> [Отрывок]
Я почувствовала себя странно: какое-то оцепенение сковало меня, глаза весили по тонне каждый, я слышала как сквозь вату… Двум рабочим пришлось нести меня домой на руках. Дедетта, перепугавшись, сообщила маме, что Клузо дал мне вместо аспирина две таблетки сильнейшего снотворного.

Я не могла проснуться 48 часов!

Зато сцена была снята с натуры и получилась более чем правдивой.

Таков был Клузо — он не отступал ни перед чем, если хотел добиться своего.

Перед Сэми Фреем я ужасно робела.

Он был очень сдержан, даже замкнут, так сказать, соблюдал дистанцию и смотрел на все ироничным, слегка насмешливым взглядом. В перерывах между сценами он читал Брехта, разговаривал мало, не откровенничал. Это был актер в самом глубоком смысле слова.

Он обожал репетировать каждую сцену множество раз, пытаясь сыграть лучше. Полная противоположность мне! Репетиции наводили на меня тоску, я выдавала все, на что способна, только в момент съемки. К чему выкладываться, повторяя одно и то же, какой в этом смысл?

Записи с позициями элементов
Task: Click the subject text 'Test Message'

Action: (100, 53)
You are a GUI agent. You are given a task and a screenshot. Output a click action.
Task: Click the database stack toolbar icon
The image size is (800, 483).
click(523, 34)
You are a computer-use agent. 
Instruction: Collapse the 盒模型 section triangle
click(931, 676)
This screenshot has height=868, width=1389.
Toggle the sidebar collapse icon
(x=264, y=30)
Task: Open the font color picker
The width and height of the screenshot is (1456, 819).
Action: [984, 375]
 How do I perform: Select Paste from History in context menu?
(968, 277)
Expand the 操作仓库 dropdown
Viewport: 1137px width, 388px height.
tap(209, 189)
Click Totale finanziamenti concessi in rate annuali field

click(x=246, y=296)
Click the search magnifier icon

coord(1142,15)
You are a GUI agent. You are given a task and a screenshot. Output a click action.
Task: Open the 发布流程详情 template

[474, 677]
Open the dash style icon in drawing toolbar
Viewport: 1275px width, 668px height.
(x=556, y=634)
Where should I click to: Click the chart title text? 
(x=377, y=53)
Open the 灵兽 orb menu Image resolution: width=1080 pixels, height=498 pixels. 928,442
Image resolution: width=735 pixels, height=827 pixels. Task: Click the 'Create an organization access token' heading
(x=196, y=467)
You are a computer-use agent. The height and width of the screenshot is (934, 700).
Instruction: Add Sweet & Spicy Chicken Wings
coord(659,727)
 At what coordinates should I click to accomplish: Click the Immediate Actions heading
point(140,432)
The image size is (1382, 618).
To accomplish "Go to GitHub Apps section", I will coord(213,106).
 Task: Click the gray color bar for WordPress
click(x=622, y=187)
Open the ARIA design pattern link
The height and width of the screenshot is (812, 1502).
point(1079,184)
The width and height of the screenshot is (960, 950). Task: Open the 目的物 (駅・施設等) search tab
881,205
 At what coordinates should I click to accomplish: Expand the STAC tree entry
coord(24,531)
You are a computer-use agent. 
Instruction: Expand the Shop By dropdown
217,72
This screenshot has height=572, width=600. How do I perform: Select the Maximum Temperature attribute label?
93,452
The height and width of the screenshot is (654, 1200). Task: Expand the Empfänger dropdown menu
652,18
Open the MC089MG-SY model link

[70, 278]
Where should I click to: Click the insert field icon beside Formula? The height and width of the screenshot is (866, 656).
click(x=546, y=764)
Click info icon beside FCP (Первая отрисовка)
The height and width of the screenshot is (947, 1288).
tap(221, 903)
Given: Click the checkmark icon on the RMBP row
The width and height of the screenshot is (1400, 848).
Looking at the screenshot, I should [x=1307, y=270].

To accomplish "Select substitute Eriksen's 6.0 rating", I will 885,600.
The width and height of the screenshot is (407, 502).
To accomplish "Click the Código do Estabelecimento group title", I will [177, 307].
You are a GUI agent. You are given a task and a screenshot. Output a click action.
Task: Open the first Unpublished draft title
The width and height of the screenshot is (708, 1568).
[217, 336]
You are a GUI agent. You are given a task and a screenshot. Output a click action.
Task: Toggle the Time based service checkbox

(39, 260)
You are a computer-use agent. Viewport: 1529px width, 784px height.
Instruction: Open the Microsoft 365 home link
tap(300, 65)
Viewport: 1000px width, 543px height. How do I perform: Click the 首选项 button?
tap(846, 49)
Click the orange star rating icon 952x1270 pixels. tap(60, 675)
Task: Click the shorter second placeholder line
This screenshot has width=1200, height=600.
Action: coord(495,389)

> [Список заданий]
a. Можете слово в слово повторить часть отрывка между словами "Я не могла проснуться" и "в этом смысл?", включая оба конца?
b. Продублируйте без изменений строки записей от самого их начала до строки, содержащей "click(523, 34)", включительно.

> [Решения по заданиям]
a.
Я не могла проснуться 48 часов!

Зато сцена была снята с натуры и получилась более чем правдивой.

Таков был Клузо — он не отступал ни перед чем, если хотел добиться своего.

Перед Сэми Фреем я ужасно робела.

Он был очень сдержан, даже замкнут, так сказать, соблюдал дистанцию и смотрел на все ироничным, слегка насмешливым взглядом. В перерывах между сценами он читал Брехта, разговаривал мало, не откровенничал. Это был актер в самом глубоком смысле слова.

Он обожал репетировать каждую сцену множество раз, пытаясь сыграть лучше. Полная противоположность мне! Репетиции наводили на меня тоску, я выдавала все, на что способна, только в момент съемки. К чему выкладываться, повторяя одно и то же, какой в этом смысл?

b.
Task: Click the subject text 'Test Message'

Action: (100, 53)
You are a GUI agent. You are given a task and a screenshot. Output a click action.
Task: Click the database stack toolbar icon
The image size is (800, 483).
click(523, 34)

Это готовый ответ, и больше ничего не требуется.